The long troubled DC Trust, as it’s known, will begin the process to dissolve in May and will be closed by the end of September, according to a message from its board. Earlier this week, The Post detailed a long list of more recent mismanagement claims:

In a series of revelations that began in January, the board learned that former executive director Ed Davies and senior financial officer Earl Hamilton had used taxpayer funds to pay tens of thousands of dollars’ worth of credit-card charges, including some for personal use. Some of the expenses charged by Davies included meals and travel costs for his family members.

Davies, who resigned in January on the same day that board members discovered the credit-card expenses, said in an interview that he was being made “the fall guy for years and years of mismanagement that predated me.”

Nonprofits received a short message from the Trust regarding the Post story on Tuesday. Two days after the story was published, just after noon on Thursday, nonprofits received a longer explanation from the Trust’s board about its end.

“The Board of Directors of the DC Trust is deeply saddened to inform you that the DC Trust is facing significant financial challenges at this time due to mismanagement by former leadership over a period of several years,” the message signed by board Chair Marie Johns and Interim Executive Director Angela Jones Hackley said. “Please know that as soon as the board became aware of the problems, swift action was taken and a plan was mapped out to address the issues.

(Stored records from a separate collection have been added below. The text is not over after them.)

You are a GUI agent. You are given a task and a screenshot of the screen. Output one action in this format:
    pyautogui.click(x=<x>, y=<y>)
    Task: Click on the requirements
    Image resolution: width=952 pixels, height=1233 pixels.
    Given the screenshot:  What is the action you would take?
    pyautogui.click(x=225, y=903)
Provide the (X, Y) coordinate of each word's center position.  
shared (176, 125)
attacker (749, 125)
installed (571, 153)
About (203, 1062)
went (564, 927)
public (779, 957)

The board has had a series of meetings to discuss the situation in more detail, and is working steadfast towards solutions.  Unfortunately, the financial picture is so dire that the board voted to develop a plan for dissolution.”

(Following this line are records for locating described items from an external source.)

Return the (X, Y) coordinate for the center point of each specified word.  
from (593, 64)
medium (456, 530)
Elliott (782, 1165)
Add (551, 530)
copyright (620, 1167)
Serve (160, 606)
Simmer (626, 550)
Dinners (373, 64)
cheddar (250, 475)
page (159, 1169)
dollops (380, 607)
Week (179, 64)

Leaders from several nonprofits that serve D.C. youth spoke out at a Council budget hearing yesterday about the issues they’ve had with the Trust and its board, which includes Deputy Mayor for Health and Human Services Brenda Donald. This included late grant payments and communication issues.

“I’m here because of my sadness and anger [about] its fate,” Deborah Shore, executive director of Sasha Bruce Youthwork, said, adding that the real victims are the parents and children who trusted that these programs would be funded—a “remarkable and sustained breach of trust.” Shore highlighted a question that will be on D.C. officials’ minds in the coming months: Can an intermediary organization successfully manage these vital grants?

Abdur-Rahim Muhammad of the Hung Tao Choy Mei Leadership Institute said the problem was not with the Trust itself, but with its board. “I think the board should have been dissolved,” he said, adding that it “failed miserably” in allowing the situation to “get to this point.”

“If you’re going to sit on the board of the Trust and just throw up your hands and say, ‘I can’t fix things,'” Muhammad said, “why did you” take the job? 

The Trust on Wednesday issued a request for proposals for Summer Strong DC grants, with completed proposals due by May 25, 2016; announcements will begin on June 20. The grants max out at between $54,000 and $72,000 per organization.

“Is it realistic these grants are even going to be made?” Blythe Patenaude of the Take Charge Juvenile Diversion Program asked Councilmember Yvette Alexander, who heads the Committee on Health and Human Services. Alexander in turn said she would ensure that the grants were made. 

Donald called the Trust’s new leadership “excellent,” but said the “structural deficit is too big to overcome.” She added that the board determined that the Trust should administer the upcoming summer funding. “We’ve heard the concerns of grantees about the timing. We’re going to work with the Trust to streamline… the applications so they can be approved on a rolling basis,” she said.

When asked why nonprofits learned about the Trust’s fate from the Post, the deputy mayor said officials had asked the paper to hold its story; she said it was “unfortunate” that the Post went forward.

D.C. officials will be working with “clearer eyes about what the relationship should be” between the government, organizations like the Trust, and the youth development nonprofits it works with, Donald said. All parties will be involved in determining what comes next.

Alexander plans to hold a hearing on the Trust’s dissolution before the Council goes on recess.